What do Canadians Think About the Foreign Buyer Ban?
According to the RE/MAX 2023 Housing Market Outlook Report, 54 per cent of Canadians said they believe the two-year foreign buyer ban will increase housing supply and potentially result in affordability for local buyers.
In the coming months, the Canadian real estate market should gain some insight into determining if this federal policy has led to any success on the supply front. Market watchers are also optimistic that the ban will generate new buying opportunities in the coming months because of fresh supply coming online.
In January, with the ban in place, the number of new residential listings rose 3.3 per cent month-over-month, led by gains in British Columbia, according to the Canadian Real Estate Association (CREA). But industry experts noted that new listings remained historically low, with January 2023 being the lowest since 2000.
“The big question on everyone’s minds after last year was what will housing markets do in 2023?” said Jill Oudil, the Chair of CREA, in a statement. “We may have to wait another month or two to see what buyers are planning this year since new listings are currently trickling out at near-record low levels, but that should change as the weather warms.”
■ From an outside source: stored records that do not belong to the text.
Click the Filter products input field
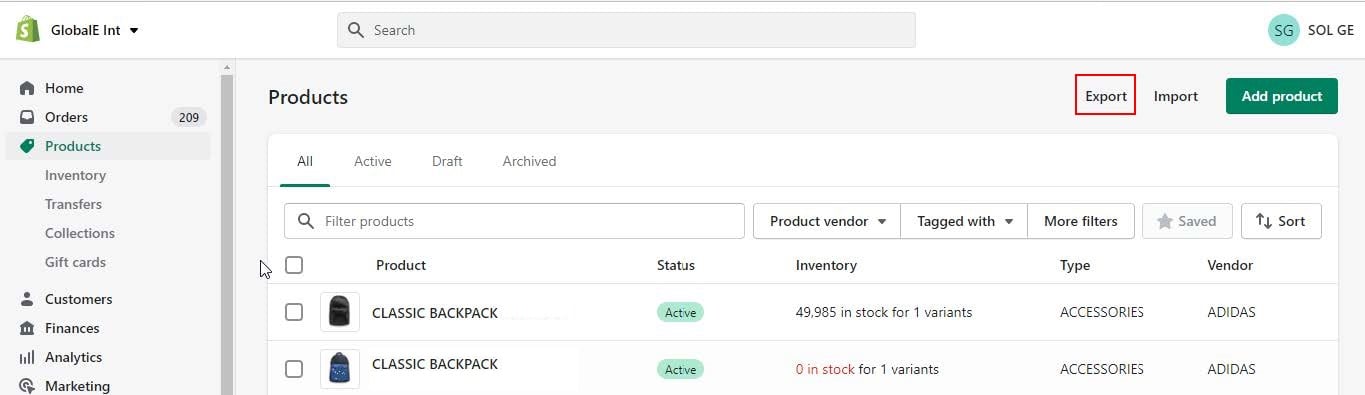 (514, 221)
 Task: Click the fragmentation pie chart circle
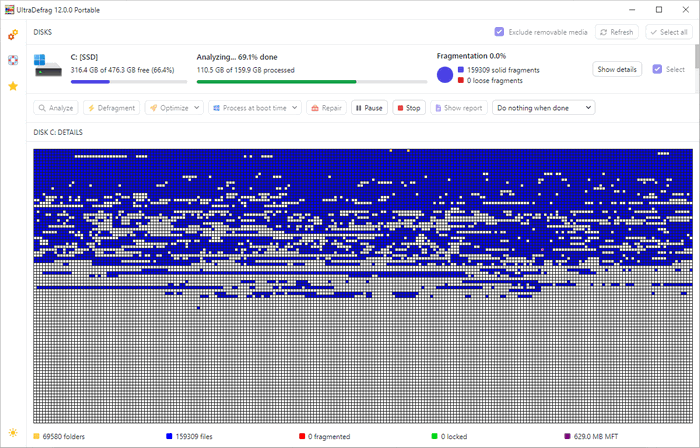tap(445, 75)
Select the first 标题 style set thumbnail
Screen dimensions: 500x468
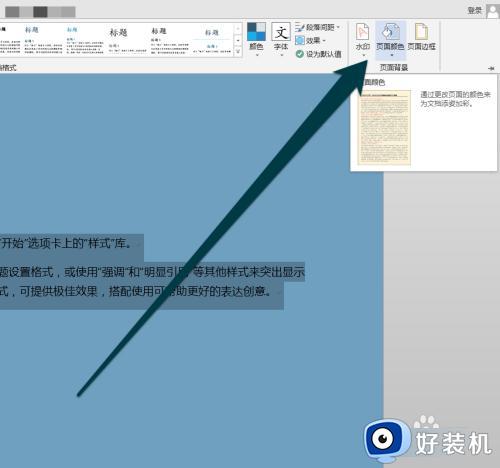tap(43, 40)
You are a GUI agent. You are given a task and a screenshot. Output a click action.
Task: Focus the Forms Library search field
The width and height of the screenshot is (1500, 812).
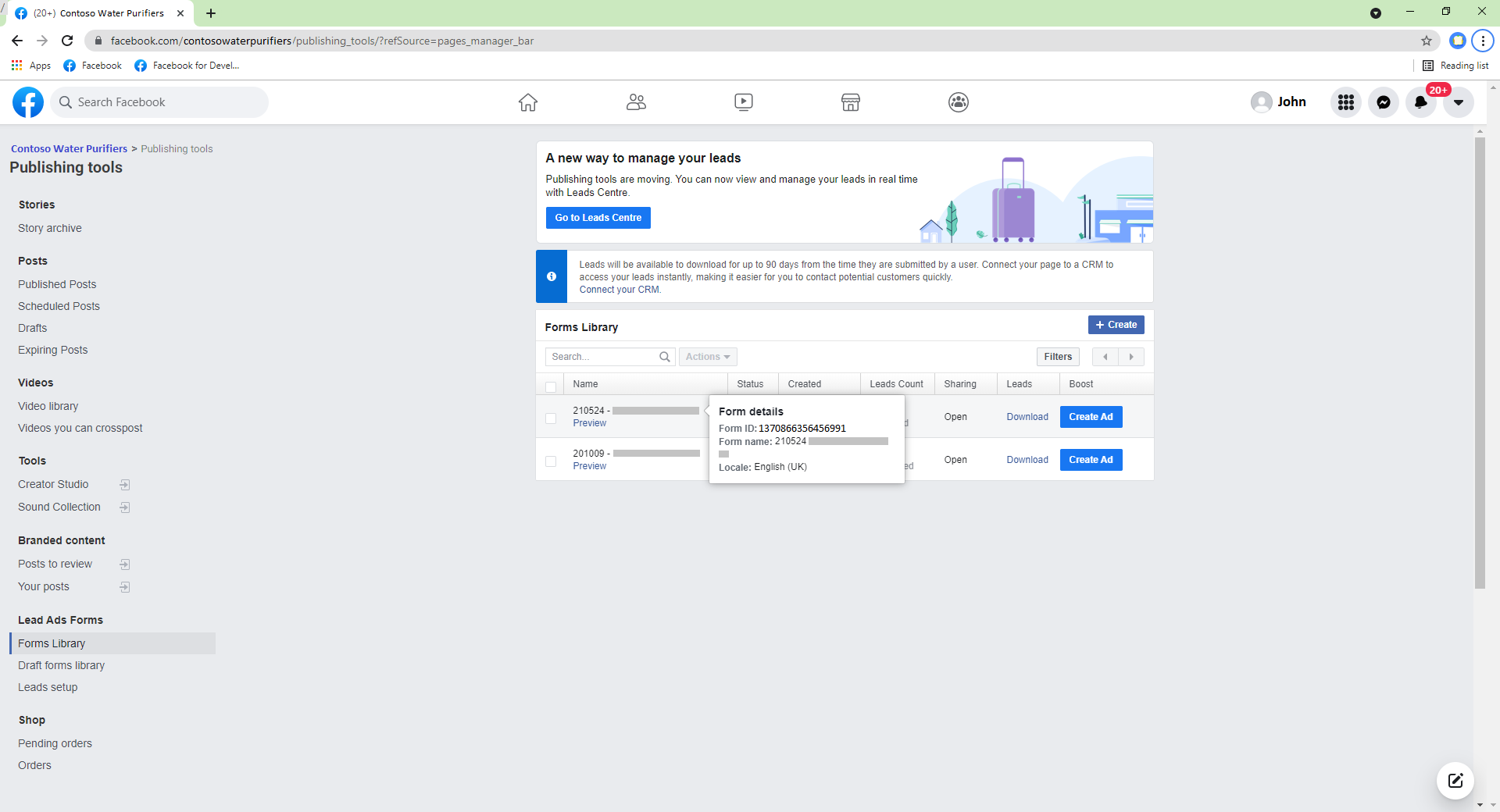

But if a ban on foreign buyers does result in new supply, what could that mean for prospective homeowners?
Why and How to Use This Time Wisely
Benchmark home prices in Canada tumbled three percent month-over-month in January and 37.1 per cent year-over-year. The average home price declined by 18.3 percent to $612,20, although this figure slides below $500,000 when Toronto and Vancouver are out of the equation.
In addition, mortgage rates have likely peaked, so homebuyers may not be taken aback by a sudden and dramatic boost in borrowing costs. Households can better budget their mortgage costs, whether they take on a fixed- or variable-rate loan to acquire a home.
Remember, according to the RE/MAX 2023 outlook, more than half of Canada’s housing markets will slide into balanced territory or a buyer’s market, meaning that the pendulum will have swung to homebuyers.
With less competition from cash-filled foreign buyers, this could be an excellent time to enter the market.
Here are four steps to incorporate into your home-buying process:
- Ensure you have put together a sizeable down payment.
- Get pre-approved for a mortgage.
- Consider what type of home you want to purchase, what amenities you want, and where you want to move.
- Work closely with a real estate agent.
Meanwhile, it has already been an exciting time in the 2023 Canadian real estate market. The three most crucial developments involved interest rates and supply.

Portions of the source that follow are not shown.